| Work instruction |
Please repeat the records beneath this task exactly as they appear, but skip the images.

━━ Input material

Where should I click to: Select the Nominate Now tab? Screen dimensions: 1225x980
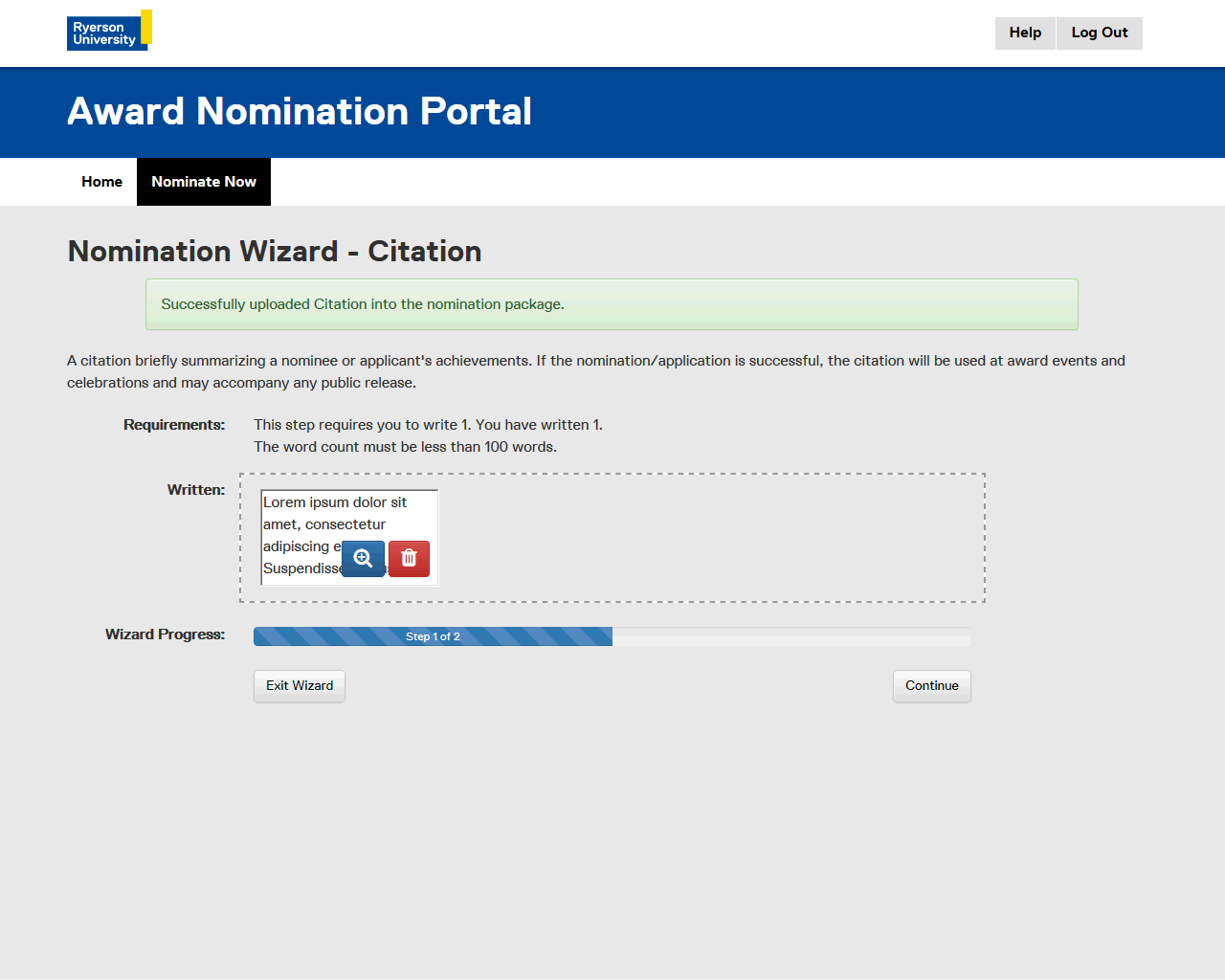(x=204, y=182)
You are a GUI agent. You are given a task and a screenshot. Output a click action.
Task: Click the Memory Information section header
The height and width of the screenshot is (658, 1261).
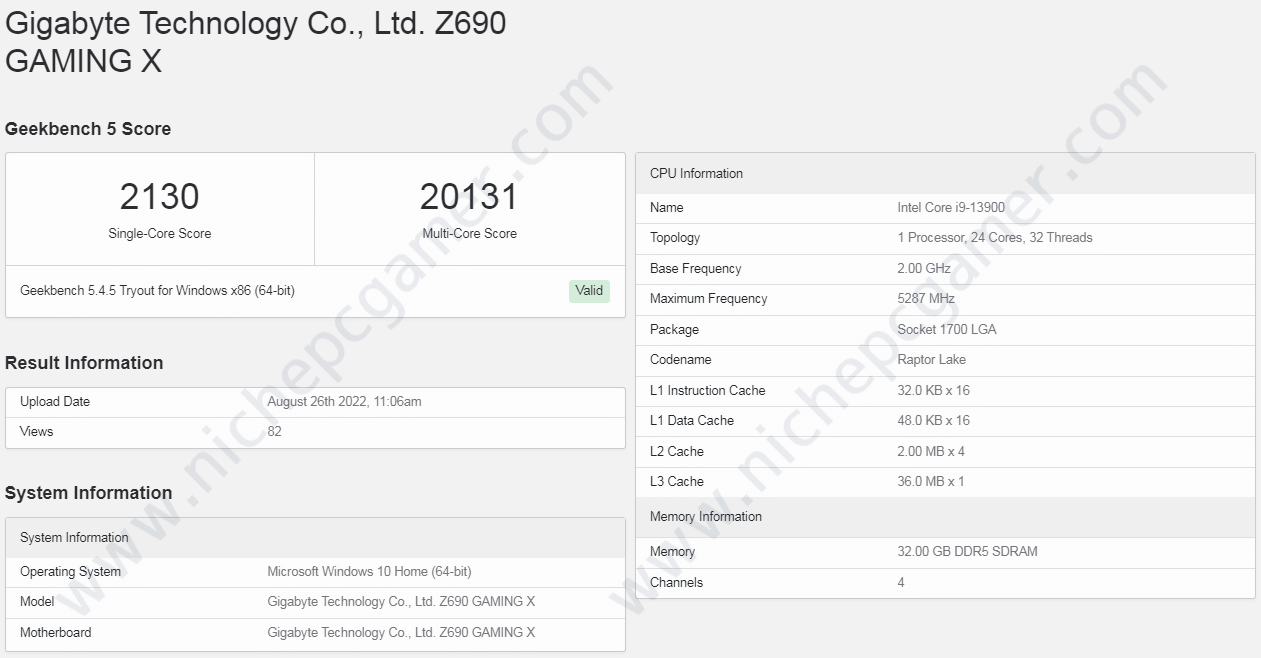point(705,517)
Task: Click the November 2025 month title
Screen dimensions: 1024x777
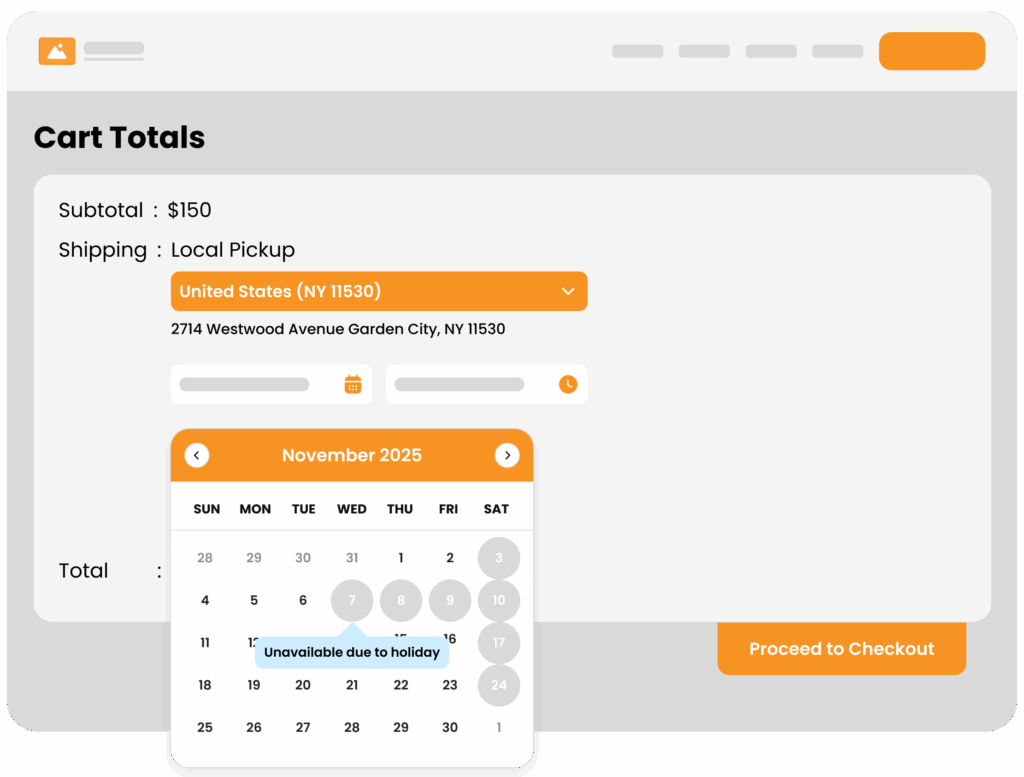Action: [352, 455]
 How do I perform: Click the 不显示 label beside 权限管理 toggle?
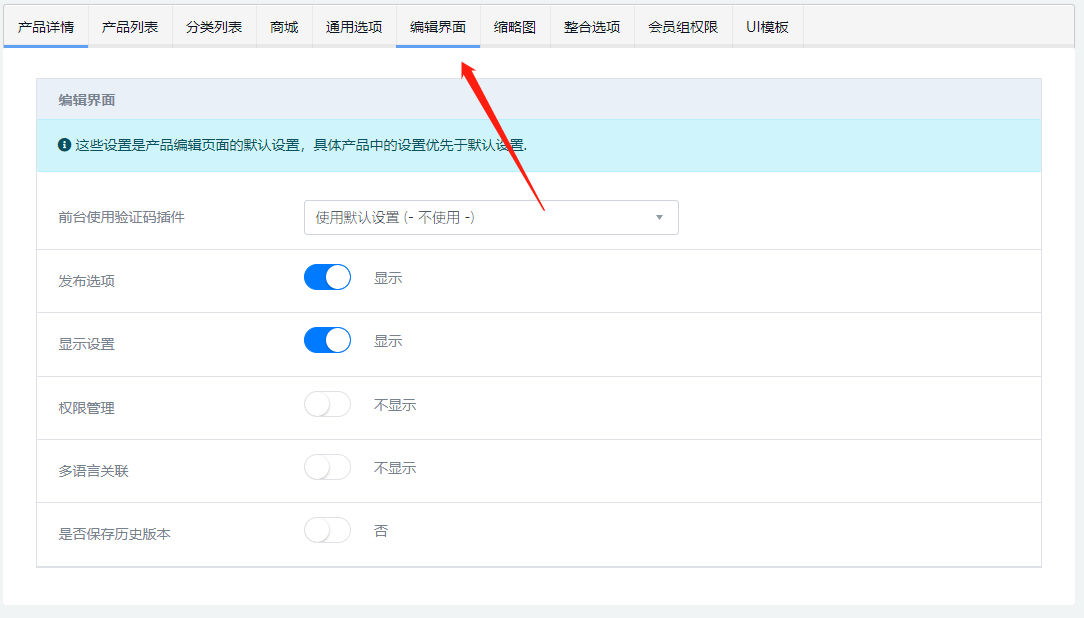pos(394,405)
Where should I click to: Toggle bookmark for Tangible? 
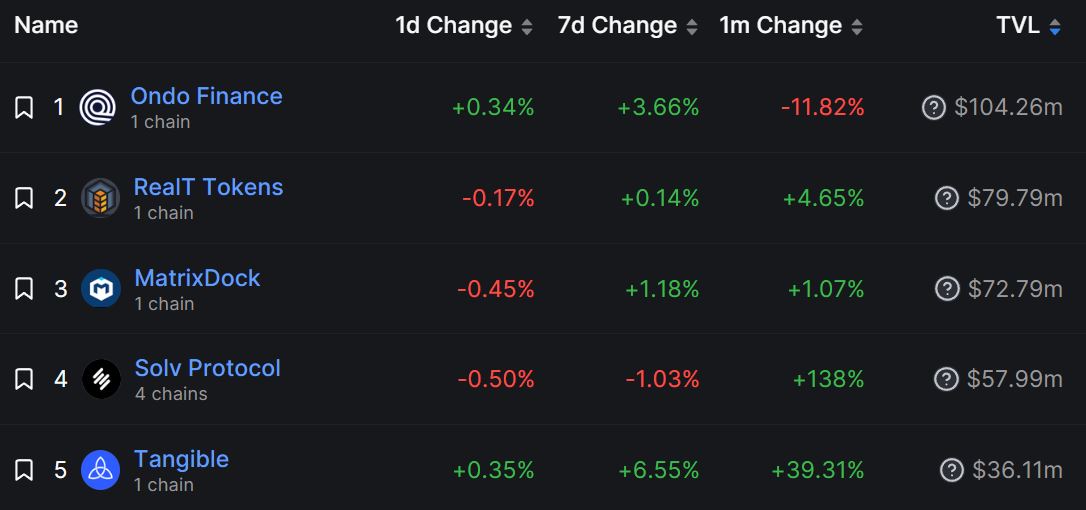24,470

━━━━

| Response area |
Where should I click to: Select the Nominate Now tab? Screen dimensions: 1225x980
(x=204, y=182)
You are a GUI agent. You are given a task and a screenshot. Output a click action.
Task: Click the Memory Information section header
The height and width of the screenshot is (658, 1261).
point(705,517)
Task: Click the November 2025 month title
Screen dimensions: 1024x777
Action: [352, 455]
 How do I perform: Click the 不显示 label beside 权限管理 toggle?
pos(394,405)
Where should I click to: Toggle bookmark for Tangible? 
24,470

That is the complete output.